GIVEN RECORDS Start Marker
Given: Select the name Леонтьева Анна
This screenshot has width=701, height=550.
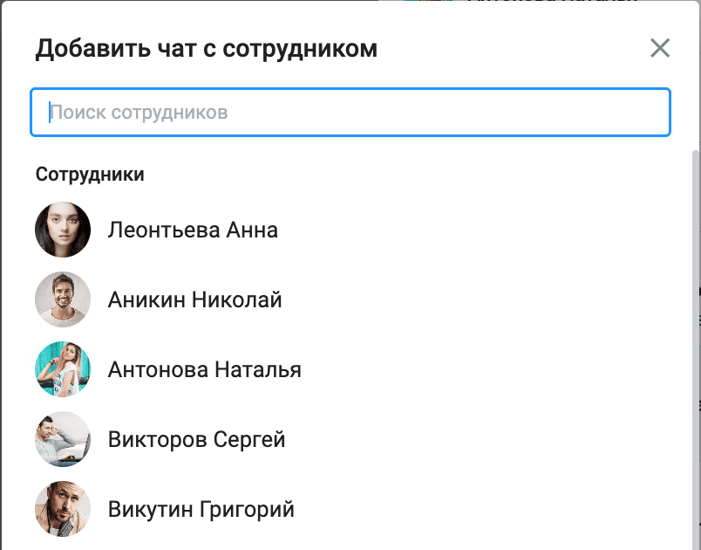Looking at the screenshot, I should [193, 230].
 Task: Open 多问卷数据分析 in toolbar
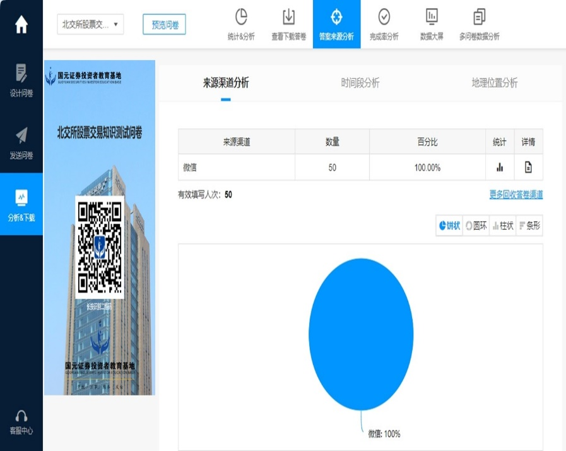tap(480, 25)
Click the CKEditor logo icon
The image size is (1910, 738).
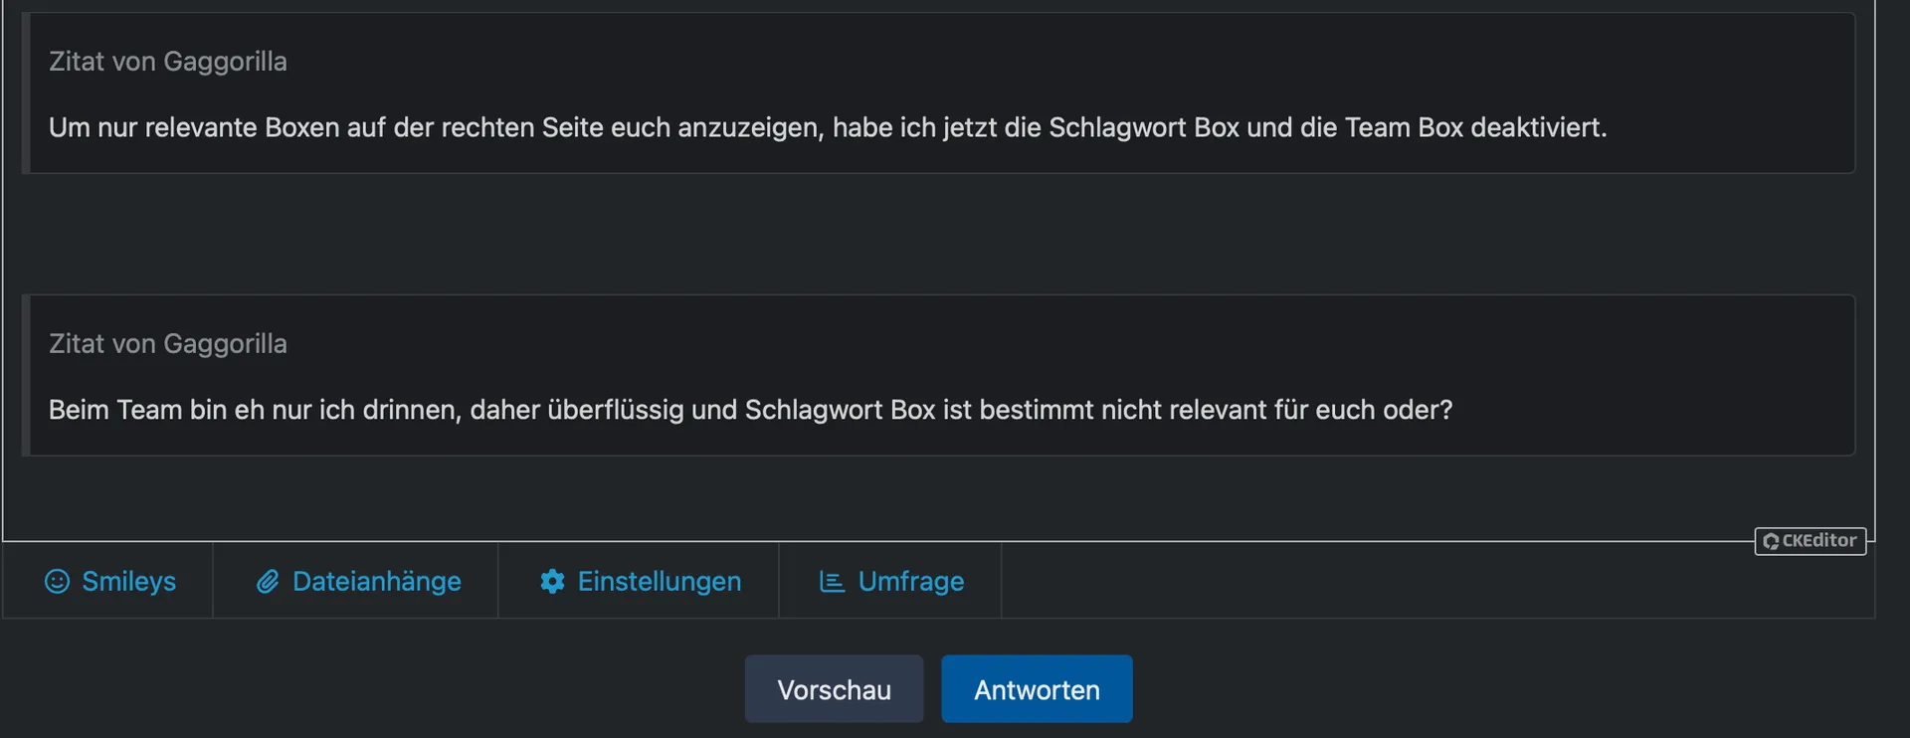tap(1771, 541)
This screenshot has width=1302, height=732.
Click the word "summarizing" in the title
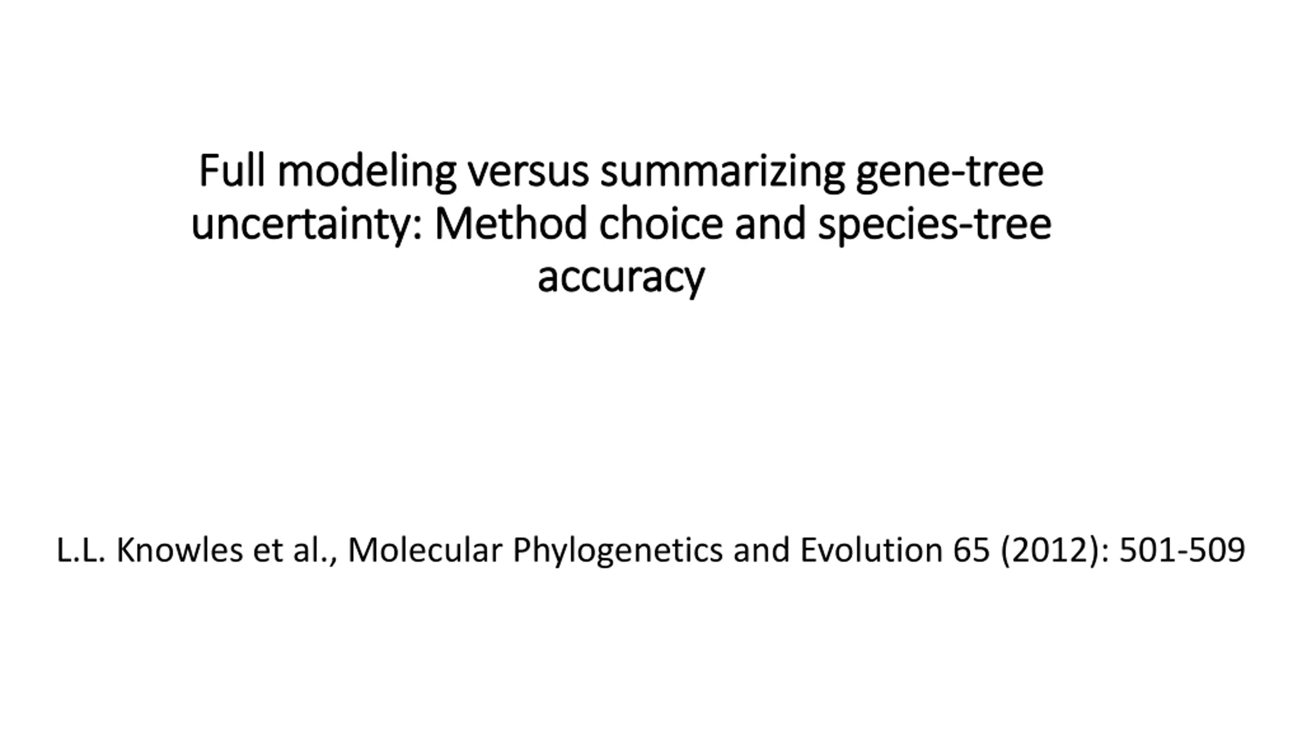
GIVEN RECORDS End Marker
§ ASSIGNMENT
Set down every line above exactly, pictures excluded.

§ WORKED SOLUTION
Given: Select the name Леонтьева Анна
This screenshot has width=701, height=550.
Looking at the screenshot, I should [193, 230].
 Task: Open 多问卷数据分析 in toolbar
tap(480, 25)
Click the CKEditor logo icon
The image size is (1910, 738).
tap(1771, 541)
This screenshot has width=1302, height=732.
Click the word "summarizing" in the title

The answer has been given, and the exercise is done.